= Task requirements =
Copy each line of the entries below that contains the string "profile".
:: Excerpted records ::
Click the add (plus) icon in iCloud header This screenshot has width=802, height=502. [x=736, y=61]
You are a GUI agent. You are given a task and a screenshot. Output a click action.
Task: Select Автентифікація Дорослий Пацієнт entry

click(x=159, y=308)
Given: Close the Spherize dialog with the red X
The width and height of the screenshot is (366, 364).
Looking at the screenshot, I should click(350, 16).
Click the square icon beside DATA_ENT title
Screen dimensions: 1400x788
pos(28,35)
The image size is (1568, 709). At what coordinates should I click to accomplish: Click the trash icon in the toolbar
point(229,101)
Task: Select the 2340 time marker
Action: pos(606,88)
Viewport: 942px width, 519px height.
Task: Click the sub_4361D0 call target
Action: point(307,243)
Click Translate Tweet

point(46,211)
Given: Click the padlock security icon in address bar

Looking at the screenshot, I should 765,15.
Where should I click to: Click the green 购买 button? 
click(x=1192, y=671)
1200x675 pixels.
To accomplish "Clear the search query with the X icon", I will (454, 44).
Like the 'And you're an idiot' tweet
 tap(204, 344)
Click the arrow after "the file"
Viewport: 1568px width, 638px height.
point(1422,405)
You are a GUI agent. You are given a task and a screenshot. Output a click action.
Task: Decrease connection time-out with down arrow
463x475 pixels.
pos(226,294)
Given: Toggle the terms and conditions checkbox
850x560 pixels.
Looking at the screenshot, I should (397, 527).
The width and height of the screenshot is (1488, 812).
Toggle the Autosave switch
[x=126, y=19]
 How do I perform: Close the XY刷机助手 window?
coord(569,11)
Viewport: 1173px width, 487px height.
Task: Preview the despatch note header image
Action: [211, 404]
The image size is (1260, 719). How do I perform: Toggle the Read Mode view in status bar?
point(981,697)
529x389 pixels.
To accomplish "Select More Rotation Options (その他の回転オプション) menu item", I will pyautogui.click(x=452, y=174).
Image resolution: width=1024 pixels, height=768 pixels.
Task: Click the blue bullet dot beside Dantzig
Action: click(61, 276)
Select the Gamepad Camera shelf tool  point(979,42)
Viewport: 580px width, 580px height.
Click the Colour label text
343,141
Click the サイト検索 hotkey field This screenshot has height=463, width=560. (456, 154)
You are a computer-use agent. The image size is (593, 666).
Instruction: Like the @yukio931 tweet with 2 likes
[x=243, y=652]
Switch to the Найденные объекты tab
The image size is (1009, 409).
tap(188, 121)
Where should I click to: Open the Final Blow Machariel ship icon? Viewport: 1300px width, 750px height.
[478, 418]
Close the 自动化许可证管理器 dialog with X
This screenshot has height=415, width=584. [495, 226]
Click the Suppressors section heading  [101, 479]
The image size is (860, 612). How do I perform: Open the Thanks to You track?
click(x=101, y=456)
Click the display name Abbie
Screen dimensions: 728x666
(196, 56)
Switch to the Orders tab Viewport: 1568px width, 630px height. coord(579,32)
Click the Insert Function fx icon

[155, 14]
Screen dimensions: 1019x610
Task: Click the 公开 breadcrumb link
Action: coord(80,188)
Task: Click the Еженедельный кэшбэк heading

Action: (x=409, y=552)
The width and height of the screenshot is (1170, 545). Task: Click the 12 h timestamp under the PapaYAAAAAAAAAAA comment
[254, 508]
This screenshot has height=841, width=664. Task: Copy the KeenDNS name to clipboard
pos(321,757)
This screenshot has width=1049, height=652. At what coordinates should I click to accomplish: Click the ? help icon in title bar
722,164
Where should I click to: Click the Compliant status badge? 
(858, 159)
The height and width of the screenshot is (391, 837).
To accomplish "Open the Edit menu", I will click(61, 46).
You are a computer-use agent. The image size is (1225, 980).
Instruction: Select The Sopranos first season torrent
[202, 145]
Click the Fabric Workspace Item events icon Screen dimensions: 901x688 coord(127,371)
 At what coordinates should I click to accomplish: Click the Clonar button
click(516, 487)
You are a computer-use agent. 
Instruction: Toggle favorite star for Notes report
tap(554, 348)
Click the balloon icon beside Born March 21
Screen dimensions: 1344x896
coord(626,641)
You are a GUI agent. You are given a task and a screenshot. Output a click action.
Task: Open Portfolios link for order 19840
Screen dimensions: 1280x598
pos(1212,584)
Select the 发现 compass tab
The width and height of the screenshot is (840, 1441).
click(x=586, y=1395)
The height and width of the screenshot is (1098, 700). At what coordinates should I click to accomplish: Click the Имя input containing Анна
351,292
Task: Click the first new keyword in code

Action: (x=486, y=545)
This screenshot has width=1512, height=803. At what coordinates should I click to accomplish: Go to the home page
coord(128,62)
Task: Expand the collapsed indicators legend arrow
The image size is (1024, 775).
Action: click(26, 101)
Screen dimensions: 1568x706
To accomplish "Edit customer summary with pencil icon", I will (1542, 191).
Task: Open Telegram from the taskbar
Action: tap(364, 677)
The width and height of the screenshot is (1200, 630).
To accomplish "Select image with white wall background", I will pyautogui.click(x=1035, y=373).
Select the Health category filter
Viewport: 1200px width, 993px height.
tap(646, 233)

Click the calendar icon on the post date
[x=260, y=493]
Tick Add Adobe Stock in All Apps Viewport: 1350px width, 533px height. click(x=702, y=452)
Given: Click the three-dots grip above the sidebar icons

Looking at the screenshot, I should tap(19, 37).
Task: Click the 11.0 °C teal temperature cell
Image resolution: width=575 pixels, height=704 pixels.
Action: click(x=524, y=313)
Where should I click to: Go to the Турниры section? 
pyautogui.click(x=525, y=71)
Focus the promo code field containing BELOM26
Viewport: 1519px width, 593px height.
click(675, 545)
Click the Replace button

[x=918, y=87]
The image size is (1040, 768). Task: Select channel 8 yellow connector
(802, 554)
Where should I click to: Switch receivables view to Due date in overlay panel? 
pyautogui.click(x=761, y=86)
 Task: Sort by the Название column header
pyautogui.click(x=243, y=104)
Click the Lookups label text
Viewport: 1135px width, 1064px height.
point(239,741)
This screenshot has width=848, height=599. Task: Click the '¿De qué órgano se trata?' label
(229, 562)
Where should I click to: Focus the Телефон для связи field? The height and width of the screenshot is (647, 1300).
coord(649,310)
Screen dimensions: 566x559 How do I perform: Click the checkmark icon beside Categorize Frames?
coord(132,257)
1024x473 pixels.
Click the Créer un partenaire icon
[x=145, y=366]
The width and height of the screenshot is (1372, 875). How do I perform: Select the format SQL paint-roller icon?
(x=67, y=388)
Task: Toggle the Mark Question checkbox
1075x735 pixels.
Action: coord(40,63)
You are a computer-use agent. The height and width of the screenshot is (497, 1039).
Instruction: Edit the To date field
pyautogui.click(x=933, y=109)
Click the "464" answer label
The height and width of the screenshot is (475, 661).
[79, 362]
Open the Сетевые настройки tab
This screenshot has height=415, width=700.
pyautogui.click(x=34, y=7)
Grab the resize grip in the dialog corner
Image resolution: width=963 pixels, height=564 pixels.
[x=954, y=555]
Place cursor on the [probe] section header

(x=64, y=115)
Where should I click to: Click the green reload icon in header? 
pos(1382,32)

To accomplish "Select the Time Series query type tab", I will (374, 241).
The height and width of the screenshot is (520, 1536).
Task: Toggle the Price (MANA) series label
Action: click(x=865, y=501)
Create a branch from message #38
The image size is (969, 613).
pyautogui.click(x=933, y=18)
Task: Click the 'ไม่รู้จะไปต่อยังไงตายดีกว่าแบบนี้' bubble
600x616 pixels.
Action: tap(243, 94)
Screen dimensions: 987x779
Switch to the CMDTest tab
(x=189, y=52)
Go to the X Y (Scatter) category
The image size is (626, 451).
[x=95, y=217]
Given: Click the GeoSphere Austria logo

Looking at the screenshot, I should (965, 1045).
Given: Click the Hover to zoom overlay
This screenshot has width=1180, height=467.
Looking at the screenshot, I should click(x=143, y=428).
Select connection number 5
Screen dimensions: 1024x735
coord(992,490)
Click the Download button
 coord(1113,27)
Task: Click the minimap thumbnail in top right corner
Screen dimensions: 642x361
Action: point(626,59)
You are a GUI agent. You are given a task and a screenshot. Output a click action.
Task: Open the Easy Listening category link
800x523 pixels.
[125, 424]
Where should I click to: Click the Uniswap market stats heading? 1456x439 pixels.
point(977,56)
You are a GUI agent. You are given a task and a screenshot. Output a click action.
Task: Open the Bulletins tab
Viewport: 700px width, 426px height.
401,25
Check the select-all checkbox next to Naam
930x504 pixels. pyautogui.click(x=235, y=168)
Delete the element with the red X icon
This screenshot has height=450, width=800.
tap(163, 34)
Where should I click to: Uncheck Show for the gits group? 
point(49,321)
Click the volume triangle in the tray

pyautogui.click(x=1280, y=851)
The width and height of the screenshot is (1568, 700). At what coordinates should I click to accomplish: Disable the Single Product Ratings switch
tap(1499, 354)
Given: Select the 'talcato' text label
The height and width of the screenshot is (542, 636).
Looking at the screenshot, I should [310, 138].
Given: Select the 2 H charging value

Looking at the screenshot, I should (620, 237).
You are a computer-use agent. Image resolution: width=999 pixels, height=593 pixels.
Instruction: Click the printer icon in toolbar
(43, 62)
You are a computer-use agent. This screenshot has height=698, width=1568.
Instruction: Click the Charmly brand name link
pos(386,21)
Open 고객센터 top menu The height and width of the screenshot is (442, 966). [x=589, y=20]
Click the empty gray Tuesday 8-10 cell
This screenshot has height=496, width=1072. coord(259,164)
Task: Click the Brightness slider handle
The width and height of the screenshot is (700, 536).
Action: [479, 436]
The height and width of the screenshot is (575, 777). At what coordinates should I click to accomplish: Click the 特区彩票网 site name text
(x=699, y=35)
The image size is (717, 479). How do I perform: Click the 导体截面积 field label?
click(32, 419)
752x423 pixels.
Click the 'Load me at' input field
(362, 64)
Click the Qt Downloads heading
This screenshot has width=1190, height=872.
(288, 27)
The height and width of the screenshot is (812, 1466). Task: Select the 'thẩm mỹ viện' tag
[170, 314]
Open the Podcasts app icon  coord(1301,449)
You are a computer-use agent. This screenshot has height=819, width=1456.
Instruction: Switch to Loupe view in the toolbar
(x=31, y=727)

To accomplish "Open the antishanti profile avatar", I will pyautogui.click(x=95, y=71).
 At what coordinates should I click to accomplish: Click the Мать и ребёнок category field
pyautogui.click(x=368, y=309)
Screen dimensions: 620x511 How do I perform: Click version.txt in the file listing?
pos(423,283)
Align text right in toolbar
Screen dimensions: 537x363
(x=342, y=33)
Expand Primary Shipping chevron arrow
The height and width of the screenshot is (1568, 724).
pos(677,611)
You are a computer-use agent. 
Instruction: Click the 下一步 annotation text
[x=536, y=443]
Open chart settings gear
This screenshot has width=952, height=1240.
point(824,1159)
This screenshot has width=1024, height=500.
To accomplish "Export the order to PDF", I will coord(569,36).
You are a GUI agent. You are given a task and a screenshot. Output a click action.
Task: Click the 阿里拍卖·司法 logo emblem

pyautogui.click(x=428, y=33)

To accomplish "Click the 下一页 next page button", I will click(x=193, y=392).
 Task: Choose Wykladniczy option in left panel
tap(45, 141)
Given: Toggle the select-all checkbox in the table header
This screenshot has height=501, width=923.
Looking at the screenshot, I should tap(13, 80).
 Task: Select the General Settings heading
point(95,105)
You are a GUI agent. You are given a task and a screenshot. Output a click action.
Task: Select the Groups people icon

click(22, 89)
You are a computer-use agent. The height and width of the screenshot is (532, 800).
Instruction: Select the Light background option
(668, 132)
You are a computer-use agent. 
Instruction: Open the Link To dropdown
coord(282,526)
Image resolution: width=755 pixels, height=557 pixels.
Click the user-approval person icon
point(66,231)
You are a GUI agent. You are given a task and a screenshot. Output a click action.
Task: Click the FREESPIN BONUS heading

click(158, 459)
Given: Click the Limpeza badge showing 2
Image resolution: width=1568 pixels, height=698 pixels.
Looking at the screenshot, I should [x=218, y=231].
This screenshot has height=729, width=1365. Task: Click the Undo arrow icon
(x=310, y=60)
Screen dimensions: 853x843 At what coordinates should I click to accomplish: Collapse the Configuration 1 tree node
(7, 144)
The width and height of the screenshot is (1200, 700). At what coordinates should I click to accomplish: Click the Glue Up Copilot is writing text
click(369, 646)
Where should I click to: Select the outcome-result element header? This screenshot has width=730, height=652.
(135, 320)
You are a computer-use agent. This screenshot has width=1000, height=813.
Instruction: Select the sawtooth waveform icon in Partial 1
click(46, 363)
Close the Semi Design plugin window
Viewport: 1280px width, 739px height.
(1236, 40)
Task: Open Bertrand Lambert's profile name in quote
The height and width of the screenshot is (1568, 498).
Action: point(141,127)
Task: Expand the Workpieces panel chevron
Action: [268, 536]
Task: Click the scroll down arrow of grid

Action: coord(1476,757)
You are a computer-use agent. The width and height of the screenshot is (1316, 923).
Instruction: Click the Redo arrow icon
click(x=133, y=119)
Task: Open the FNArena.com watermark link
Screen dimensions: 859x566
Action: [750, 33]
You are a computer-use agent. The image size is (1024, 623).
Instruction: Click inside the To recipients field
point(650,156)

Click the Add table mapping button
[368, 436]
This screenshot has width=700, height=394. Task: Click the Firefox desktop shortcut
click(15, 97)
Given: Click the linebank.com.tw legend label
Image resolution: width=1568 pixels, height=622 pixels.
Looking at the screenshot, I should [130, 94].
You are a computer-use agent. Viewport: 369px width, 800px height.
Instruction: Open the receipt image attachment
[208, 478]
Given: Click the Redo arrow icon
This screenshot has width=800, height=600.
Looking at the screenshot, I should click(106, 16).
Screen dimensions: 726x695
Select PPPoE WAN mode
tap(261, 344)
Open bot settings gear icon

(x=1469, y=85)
:::
= Response to the task =
To accomplish "Open the antishanti profile avatar", I will pyautogui.click(x=95, y=71).
Task: Open Bertrand Lambert's profile name in quote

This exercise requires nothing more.